According to this report today in the Times of London, "Airports in the south of the UK will remain closed until at least 7 p.m. and British Airways abandoned plans to operate some short-haul flights. Glasgow and Belfast, which briefly reopened this morning, both shut by the afternoon."
This, alas, is going to be the situation for weeks, if not months, for air travelers in Europe if that Iceland volcano, Eyjafijallajokull, keeps erupting on and off, as has been its habit in previous major eruptions.
Worse, there's a bigger and more dangerous volcano just to the east of Eyjagfijallakull that has had an unfortunate tendency to erupt soon after its smaller neighbor does. Its name is Katla, which at least has the virtue of being easier to spell. Let's hope we don't have to spell that one too often, though.
[Hey, remember the good old days when the toughest foreign spelling journalists had to learn was Chiang Kai-shek?]
See my column in today's New York Times for a hint on how many business travelers, corporations and others stuck in the air-travel shutdown are finding alternatives using teleconferencing.
By the way, there is continuing controversy surrounding two private companies that have been setting the response-agenda in Britain - NATS, the privatized national air travel service, and the Met Office, which is in effect Britain's weather bureau. It's also a private company.
Both are under fire for using computer models to project ash-cloud patterns without supplementing the computer projections with real flight tests in the skies. NATS, for one, has been criticized for overreacting. The computer models used for the evaluations of the ash cloud are based on incomplete science and limited data, according to Matthias Ruete, the European Union's director-general for mobility and transport, quoted in the Financial Times newspaper yesterday.
In Britain, the Met Office, which defends NATS in this situation, is largely a province of meteorologists, rather than hard-core academic scientists.
Some weeks ago, a fascinating story in the New York Times described the conflict over global warming between meteorologists and climate scientists.

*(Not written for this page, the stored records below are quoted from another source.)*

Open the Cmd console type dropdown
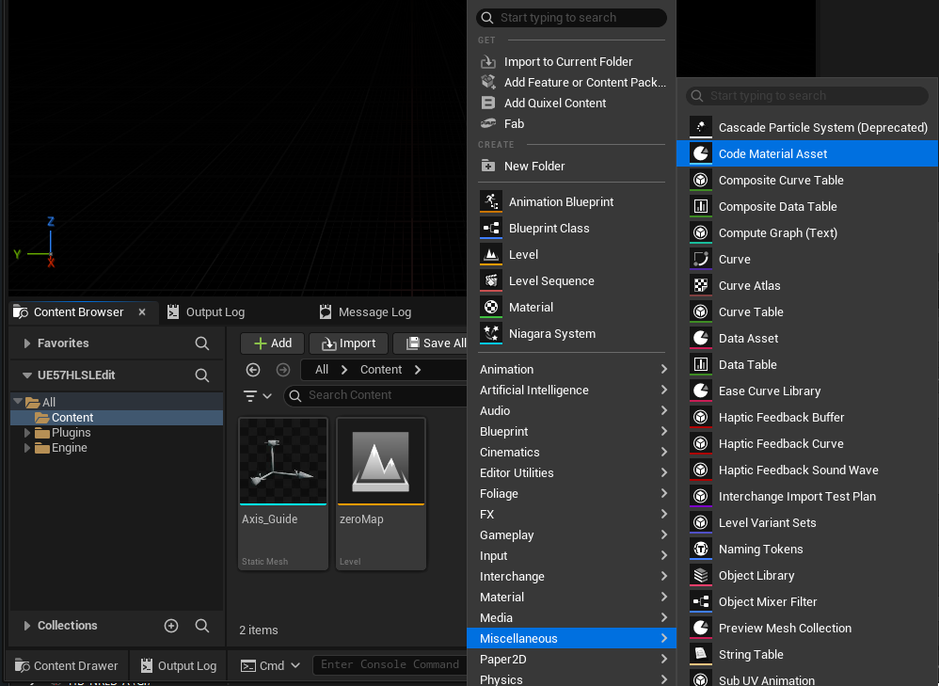The image size is (939, 686). pyautogui.click(x=271, y=665)
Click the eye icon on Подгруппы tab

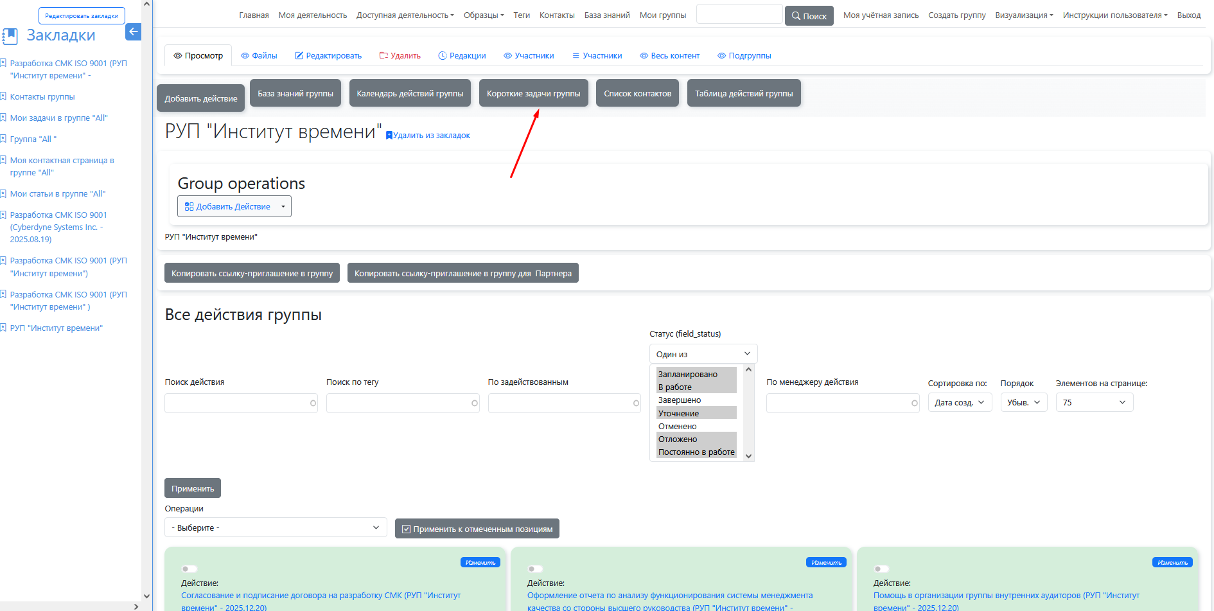click(721, 56)
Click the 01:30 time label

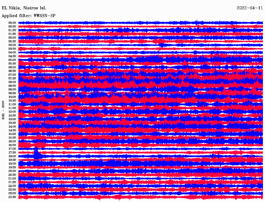[x=12, y=34]
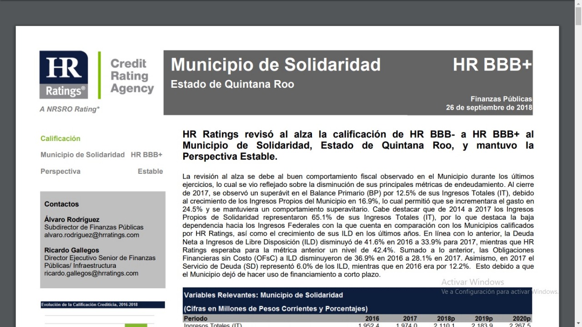Click the green Calificación heading
The image size is (582, 327).
[x=60, y=139]
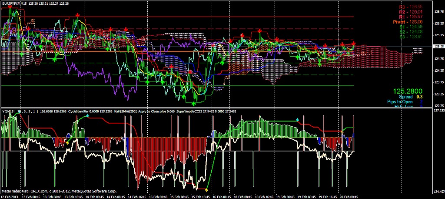445x199 pixels.
Task: Click the current price marker on price axis
Action: pos(438,46)
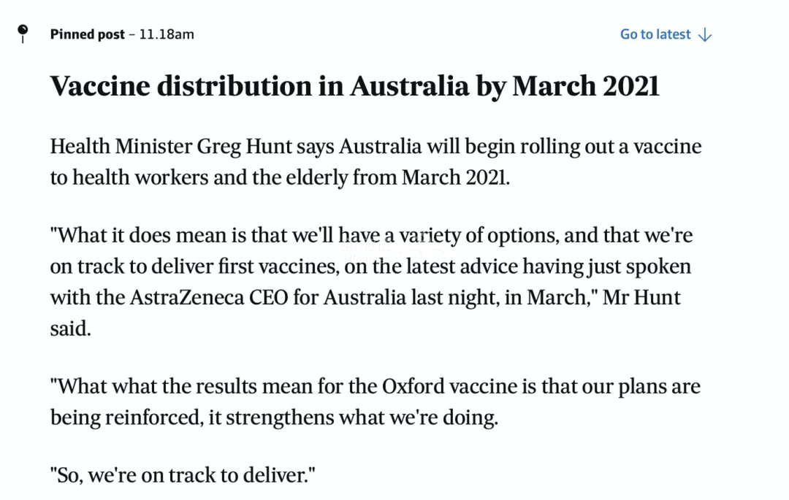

That story mentions a new study by George Mason University and the University of Texas showing TV meteorologists', let us say casual, attitudes toward climate science. Two-thirds of the TV weather people surveyed don't believe that global warming/climate change is caused by human activities.
Of course, most "meteorologists" (and being one requires merely a bachelor's degree, if that), are local television-news performers whose main focus is enhancing their own celebrity, with hand-puppets if ratings demand.